Ravens right guard Chris Chester denied Thursday that he intentionally tried to injurePittsburgh Steelers linebacker James Harrison while drawing a false-start penalty, the Baltimore Sun reported.

"It's not as it may appear to them," Chester said. "No, there was nothing malicious about it."

Harrison and several Steelers players told the *Pittsburgh Post-Gazette* on Wednesday that they were upset over the play in question. On the extra-point attempt after Joe Flacco's first-quarter touchdown pass to Anquan Boldin in last Sunday night's 13-10 Ravens loss, Chester fired off the line to hit Harrison -- which offensive linemen aren't taught to do on field-goal and extra-point tries because doing so opens gaps in the blocking wall.

"Of course it was deliberate," Harrison said Wednesday in the Steelers' locker room, according to the Post-Gazette. "There's no way that happens on an extra point because (offensive linemen) don't shoot out. It's obvious it was blatant. It was on purpose."

Defensive end Brett Keisel, who is on the Steelers' extra-point defense, agreed, saying: "I think it was a designed play. He just took off and kept driving him. I do think it was intentional."

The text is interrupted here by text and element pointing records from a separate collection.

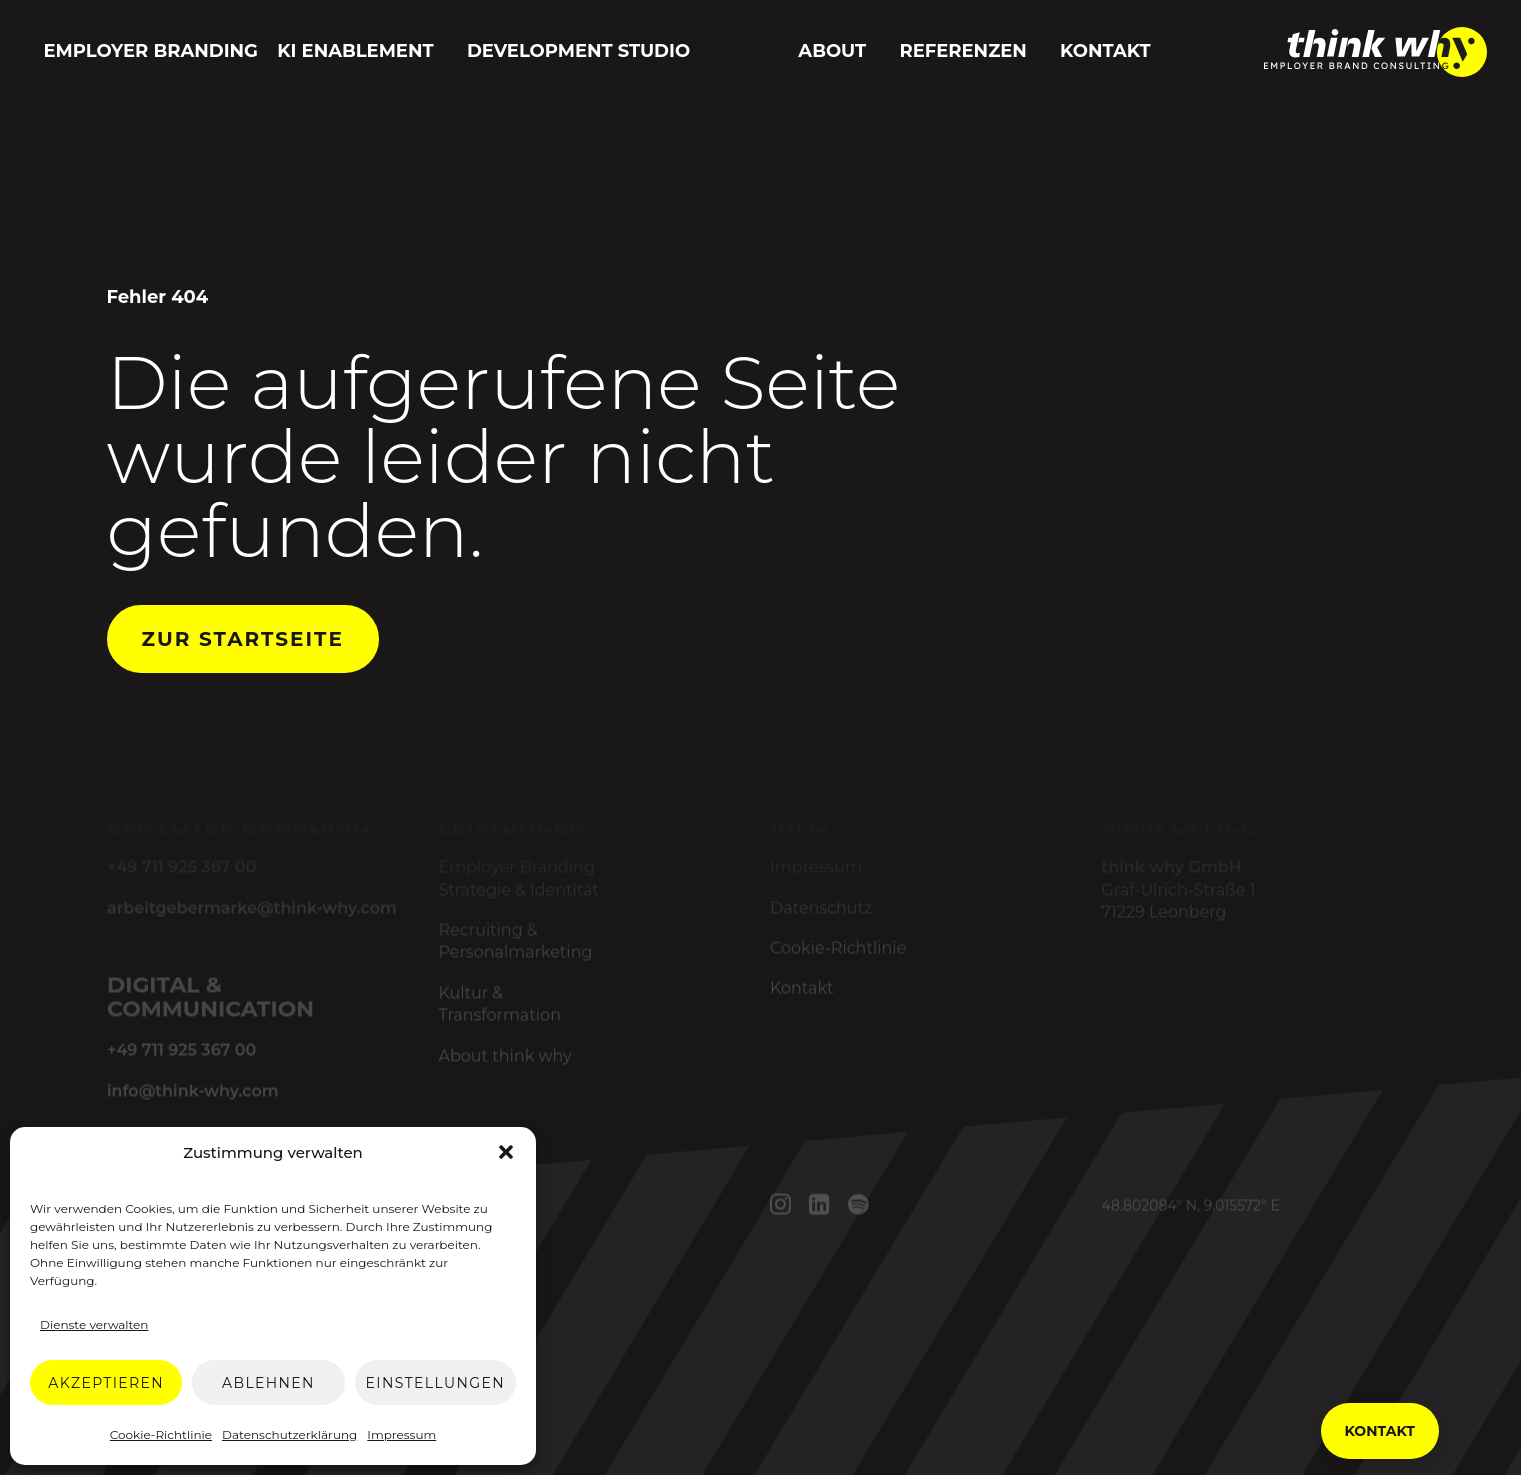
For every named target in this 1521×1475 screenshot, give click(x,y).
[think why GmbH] (1375, 70)
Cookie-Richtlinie (161, 1434)
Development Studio (578, 51)
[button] (506, 1152)
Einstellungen (435, 1383)
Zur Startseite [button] (243, 639)
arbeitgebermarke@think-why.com (251, 907)
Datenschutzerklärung (289, 1434)
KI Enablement (355, 51)
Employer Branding (151, 51)
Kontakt (1105, 51)
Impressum (401, 1434)
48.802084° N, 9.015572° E (1190, 1206)
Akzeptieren (106, 1383)
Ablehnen (268, 1383)
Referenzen (962, 51)
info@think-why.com (192, 1090)
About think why (504, 1055)
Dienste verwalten (94, 1324)
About (832, 51)
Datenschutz (821, 907)
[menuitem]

Harrison, who said he twice ran over Chester on plays before the incident, was asked if it was a cheap shot.

"Yeah, it's cheap," Harrison replied, "but when it comes down to it, it's only a 5-yard penalty. They move back to the 7 and re-kick. It's not going to hurt them."

Chester said that wasn't the case.

"It's unfortunate that they feel that way," Chester told the Sun. "It was simply a mix-up in the huddle call on what we were trying to do, and I can't say too much with respect to our schemes. I don't want to give away too much information, but it was simply a mix-up in the huddle call."

Ravens coach John Harbaugh was asked his thoughts on Harrison's allegations -- and had a blunt response.

"I could care less what he thinks," the coach said.